## WHAT THIS TASK INVOLVES
Transcribe each of the entries exactly.

::: EXERCISE MATERIAL :::

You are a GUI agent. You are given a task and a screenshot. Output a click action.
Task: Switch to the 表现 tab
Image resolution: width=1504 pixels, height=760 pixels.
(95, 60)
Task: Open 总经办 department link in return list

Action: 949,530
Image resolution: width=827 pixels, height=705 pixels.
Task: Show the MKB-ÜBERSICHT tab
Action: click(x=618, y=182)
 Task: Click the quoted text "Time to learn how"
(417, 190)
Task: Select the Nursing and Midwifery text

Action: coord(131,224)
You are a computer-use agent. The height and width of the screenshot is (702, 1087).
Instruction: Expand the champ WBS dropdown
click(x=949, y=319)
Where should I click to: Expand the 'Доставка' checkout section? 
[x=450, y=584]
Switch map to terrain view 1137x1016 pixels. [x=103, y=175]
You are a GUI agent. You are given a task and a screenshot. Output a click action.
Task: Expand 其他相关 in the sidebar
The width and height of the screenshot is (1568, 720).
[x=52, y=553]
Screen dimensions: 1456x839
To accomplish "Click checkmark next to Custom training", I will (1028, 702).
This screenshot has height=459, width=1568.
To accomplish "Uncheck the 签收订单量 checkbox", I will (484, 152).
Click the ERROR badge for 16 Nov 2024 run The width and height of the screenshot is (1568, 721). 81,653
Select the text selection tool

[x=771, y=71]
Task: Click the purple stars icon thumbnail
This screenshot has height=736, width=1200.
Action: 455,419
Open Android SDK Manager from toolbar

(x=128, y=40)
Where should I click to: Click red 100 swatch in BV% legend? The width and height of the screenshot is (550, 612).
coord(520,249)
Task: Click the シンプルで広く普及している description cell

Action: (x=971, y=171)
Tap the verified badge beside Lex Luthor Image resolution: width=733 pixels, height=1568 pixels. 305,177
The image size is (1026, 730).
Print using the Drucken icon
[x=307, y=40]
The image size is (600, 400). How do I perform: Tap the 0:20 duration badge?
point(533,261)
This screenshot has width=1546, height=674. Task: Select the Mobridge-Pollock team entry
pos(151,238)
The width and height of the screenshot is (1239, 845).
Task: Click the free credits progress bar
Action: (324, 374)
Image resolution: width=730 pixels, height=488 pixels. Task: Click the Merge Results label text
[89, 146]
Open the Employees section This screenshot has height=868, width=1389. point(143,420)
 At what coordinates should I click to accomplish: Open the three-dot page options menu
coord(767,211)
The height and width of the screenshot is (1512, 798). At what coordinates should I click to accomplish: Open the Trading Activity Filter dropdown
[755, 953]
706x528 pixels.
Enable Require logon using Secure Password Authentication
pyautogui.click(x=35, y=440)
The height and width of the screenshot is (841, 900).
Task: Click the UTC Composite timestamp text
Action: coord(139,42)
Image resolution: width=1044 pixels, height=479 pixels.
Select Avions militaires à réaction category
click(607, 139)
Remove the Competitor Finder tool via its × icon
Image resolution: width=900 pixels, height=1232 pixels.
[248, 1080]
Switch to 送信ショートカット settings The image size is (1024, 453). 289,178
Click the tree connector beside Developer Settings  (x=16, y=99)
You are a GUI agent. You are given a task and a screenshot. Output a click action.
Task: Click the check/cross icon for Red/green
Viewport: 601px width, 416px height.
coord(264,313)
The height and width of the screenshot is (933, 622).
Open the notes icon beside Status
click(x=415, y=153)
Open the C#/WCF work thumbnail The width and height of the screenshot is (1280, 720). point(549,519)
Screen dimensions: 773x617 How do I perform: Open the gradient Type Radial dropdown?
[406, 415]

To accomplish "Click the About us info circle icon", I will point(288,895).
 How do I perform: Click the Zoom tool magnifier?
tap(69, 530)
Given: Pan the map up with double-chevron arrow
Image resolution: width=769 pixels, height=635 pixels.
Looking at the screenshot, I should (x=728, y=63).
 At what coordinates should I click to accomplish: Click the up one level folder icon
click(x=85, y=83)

:::

## ANSWER BOX
You are a GUI agent. You are given a task and a screenshot. Output a click action.
Task: Switch to the 表现 tab
Image resolution: width=1504 pixels, height=760 pixels.
(95, 60)
Task: Open 总经办 department link in return list

Action: 949,530
Image resolution: width=827 pixels, height=705 pixels.
Task: Show the MKB-ÜBERSICHT tab
Action: click(x=618, y=182)
 Task: Click the quoted text "Time to learn how"
(417, 190)
Task: Select the Nursing and Midwifery text

Action: coord(131,224)
You are a computer-use agent. The height and width of the screenshot is (702, 1087).
Instruction: Expand the champ WBS dropdown
click(x=949, y=319)
Where should I click to: Expand the 'Доставка' checkout section? 
[x=450, y=584]
Switch map to terrain view 1137x1016 pixels. [x=103, y=175]
You are a GUI agent. You are given a task and a screenshot. Output a click action.
Task: Expand 其他相关 in the sidebar
The width and height of the screenshot is (1568, 720).
[x=52, y=553]
Screen dimensions: 1456x839
To accomplish "Click checkmark next to Custom training", I will (1028, 702).
This screenshot has height=459, width=1568.
To accomplish "Uncheck the 签收订单量 checkbox", I will (484, 152).
Click the ERROR badge for 16 Nov 2024 run The width and height of the screenshot is (1568, 721). 81,653
Select the text selection tool

[x=771, y=71]
Task: Click the purple stars icon thumbnail
This screenshot has height=736, width=1200.
Action: 455,419
Open Android SDK Manager from toolbar

(x=128, y=40)
Where should I click to: Click red 100 swatch in BV% legend? The width and height of the screenshot is (550, 612).
coord(520,249)
Task: Click the シンプルで広く普及している description cell

Action: (x=971, y=171)
Tap the verified badge beside Lex Luthor Image resolution: width=733 pixels, height=1568 pixels. 305,177
The image size is (1026, 730).
Print using the Drucken icon
[x=307, y=40]
The image size is (600, 400). How do I perform: Tap the 0:20 duration badge?
point(533,261)
This screenshot has width=1546, height=674. Task: Select the Mobridge-Pollock team entry
pos(151,238)
The width and height of the screenshot is (1239, 845).
Task: Click the free credits progress bar
Action: (324, 374)
Image resolution: width=730 pixels, height=488 pixels. Task: Click the Merge Results label text
[89, 146]
Open the Employees section This screenshot has height=868, width=1389. point(143,420)
 At what coordinates should I click to accomplish: Open the three-dot page options menu
coord(767,211)
The height and width of the screenshot is (1512, 798). At what coordinates should I click to accomplish: Open the Trading Activity Filter dropdown
[755, 953]
706x528 pixels.
Enable Require logon using Secure Password Authentication
pyautogui.click(x=35, y=440)
The height and width of the screenshot is (841, 900).
Task: Click the UTC Composite timestamp text
Action: coord(139,42)
Image resolution: width=1044 pixels, height=479 pixels.
Select Avions militaires à réaction category
click(607, 139)
Remove the Competitor Finder tool via its × icon
Image resolution: width=900 pixels, height=1232 pixels.
[248, 1080]
Switch to 送信ショートカット settings The image size is (1024, 453). 289,178
Click the tree connector beside Developer Settings  (x=16, y=99)
You are a GUI agent. You are given a task and a screenshot. Output a click action.
Task: Click the check/cross icon for Red/green
Viewport: 601px width, 416px height.
coord(264,313)
The height and width of the screenshot is (933, 622).
Open the notes icon beside Status
click(x=415, y=153)
Open the C#/WCF work thumbnail The width and height of the screenshot is (1280, 720). point(549,519)
Screen dimensions: 773x617 How do I perform: Open the gradient Type Radial dropdown?
[406, 415]

To accomplish "Click the About us info circle icon", I will point(288,895).
 How do I perform: Click the Zoom tool magnifier?
tap(69, 530)
Given: Pan the map up with double-chevron arrow
Image resolution: width=769 pixels, height=635 pixels.
Looking at the screenshot, I should (x=728, y=63).
 At what coordinates should I click to accomplish: Click the up one level folder icon
click(x=85, y=83)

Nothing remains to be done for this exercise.